Los nacionalistas catalanes llevaban tanto tiempo forzando las costuras del sistema que pensaron que podían seguir avanzando impunemente hacia la ilegalidad. Cometieron un grave error de cálculo al pensar que podían romper el Estado sin que este se defendiera. Demuestra lo equivocada que es su percepción de la realidad. Pensaron que basta con desear algo para que se haga realidad, aunque para ello haya que recurrir al engaño, la manipulación, la imposición y, si es necesario, la fuerza. Que se puede ejercer de muchas formas, no solo con la violencia de las armas. Al final, por su infantilismo político van a pagar un alto precio en forma de años de cárcel. Y es triste, aunque haya muchos que se alegren. Unos animados por afán de justicia, pero otros más guiados por el resentimiento.
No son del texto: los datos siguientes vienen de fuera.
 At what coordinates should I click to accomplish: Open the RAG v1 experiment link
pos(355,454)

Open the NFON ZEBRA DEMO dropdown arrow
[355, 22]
Y este es también un alto precio a pagar por el desafío secesionista, el de una sociedad fracturada y en muchos casos inyectada de rabia y de rencor. Nada bueno, porque sobre estos cimientos es imposible construir nada, y menos una comunidad, una sociedad. No es agradable ver a un ser humano encerrado, y menos a quien ha sido elegido por los ciudadanos para mejorar las condiciones de vida de todos. Porque la actividad política es de una gran dignidad, lo que hace especialmente dolorosa que se la traicione y en lugar de esforzarse en el beneficio de todos se trabaje por una idea que margina a la mayoría. Los secesionistas han dinamitado la convivencia y es justo que, aunque triste, paguen por ello.
Se puede discutir que los hechos encajen con el delito de rebelión de que los acusa el juez Llarena. Pero para eso está un proceso judicial con todas las garantías exigibles. Lo inadmisible es que se hable de persecución política. No es cierto que estén en prisión por ser fieles al mandato de los electores. Porque, en democracia, solo son admisibles los mandatos que se encuadran en la legalidad. Se podrá modificar esta para ajustarla a los deseos de la sociedad, pero nunca se puede ignorar ni violar la ley. Los independentistas parecen creer que una idea ampliamente compartida equivale a una patente de corso para hacer lo que se quiera. Eso no es democracia. Es el argumento con el que se han intentado justificar todos los regímenes totalitarios.
Les ayudaría, y nos ayudaría a todos, que reconozcan el grave error que los ha llevado a prisión, reconduzcan su actividad hacia la legalidad, olviden las soflamas autojustificativas y contribuyan a cicatrizar las heridas que ellos mismos han abierto. Porque lo realmente importante es normalizar la convivencia social y el respeto institucional. Hace falta política, la de verdad, la que mejora la vida de todos. Y con todos.